Digamos que eu de poeta tenho muito pouco, que os meus poemas sempre rasaram o rasco. Digamos que a minha poesia é tão pobre quanto a pedra de uma calçada. Porque a minha poesia passa por outros parâmetros que não aqueles que nos são inculcados. A minha poesia passa, em tantas vezes, pelos textos que escrevo, pela forma como tento viver. A minha poesia passa pela minha imagem, pelas barreiras que eu tento derrubar. A minha poesia passa pela forma como eu vejo o mundo e as suas coisas simples e complexas. A minha poesia passa pela palavra que eu tenho sempre pronta para confortar, pelo meu silêncio na altura de escutar.

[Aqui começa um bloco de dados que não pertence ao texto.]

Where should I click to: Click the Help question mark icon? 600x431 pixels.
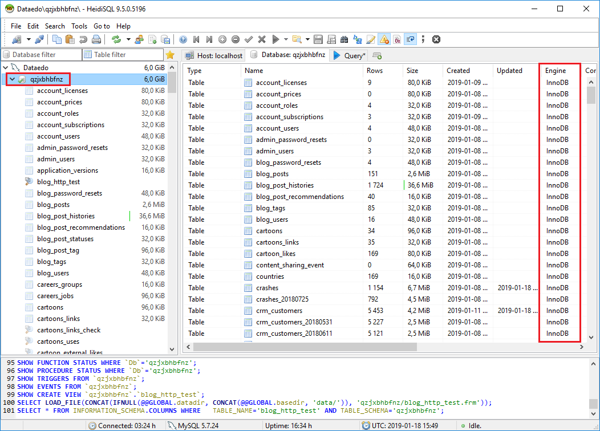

A minha poesia não pode ser descrita como poesia, mas se nenhuma outra palavra me preenche, que então seja poesia.

 

Se em presunção e água benta cada um toma a que quer, neste texto também, cada leitor, a tome como quiser e na medida que quiser. Hoje sinto em cada entranha do meu corpo o grito que flameja como poesia, como preenchimento de uma simples frase. Em cada dia que passa, tomo como certo que eu sou o que sou, que eu, Ismael de meu nome, não posso viver como sendo alguém que é uma mentira a mim próprio. Não posso, não me é possível. E se isto chegou aos olhos de alguém, ainda que de forma verdadeira ou falsa, então eu sou descrito pela simples palavra “poesia”. Sou e serei-o em cada palavra que escrevo, em cada movimento e forma de ser. Sê-lo-ei numa plenitude em total conformidade com aquilo que eu sou. E se isso esbarrar com aquilo que pensam de mim, então eu serei poesia, poesia de revolta, poesia de deceção, poesia de transformação, de ódio, rancor e asco. Mas se em outra medida ou forma qualquer, aquilo que eu sou, como sou e como vivo demonstra algum respeito por mim, algum carinho ou alguma forma de sentir, então eu serei verdadeiramente a minha poesia.

 

Vivi, durante uma dúzia de anos, em conformidade com padrões impostos, com vontades alheias e ao sabor de ventos que sopravam em diversas direções. Vivi alheado de mim mesmo, sem sentido e sem forma de ser. Hoje, como referi já, vivo como sinto as coisas em mim. Vivo não para além de mim, mas em mim. E como aquelas palavras bateram de forma complexa em mim! Como eu as senti no profundo do meu âmago! “Tu tens poesia no modo de ser!

 

Se por vezes as palavras escritas por mim demasiadas vezes deixam de ter sentido, cada vez que na minha cabeça ecoa esta frase, sinto em mim muito mais sentido. “Tu tens...”, eu tenho em mim sentimentos e coisas maiores que nem sempre são fáceis de explicar. Eu tenho em mim, como diria o muy nobre poeta de raça lusitana, “sonhos de mil homens”. Mas deixai-me, por um momento alterar esta frase, apropriá-la a mim: eu tenho em mim sentimentos de mil homens. Tenho-os porque sinto as coisas de forma intensa, de forma cruel, de forma drástica. Sinto a falta em mim de forma demasiado intensa, a tristeza demasiado intensa, a melancolia, a futilidade, o estigma, o estorvo como se de mil homens se tratasse. “Eu tenho...

 

E se me é permitido, uma ou duas vezes mais, gostaria de relembrar a frase de um filme, as primeiras falas do mesmo: “Todos os homens com olhos demasiado tristes são poetas... É preciso ter cuidado com a tristeza, ela fecunda a própria alma, expande-se com a própria vida.” E eu, na minha solidão, sou detentor de olhos tristes e a minha poesia vive dentro de cada célula de mim. Porque “je suis un homme”!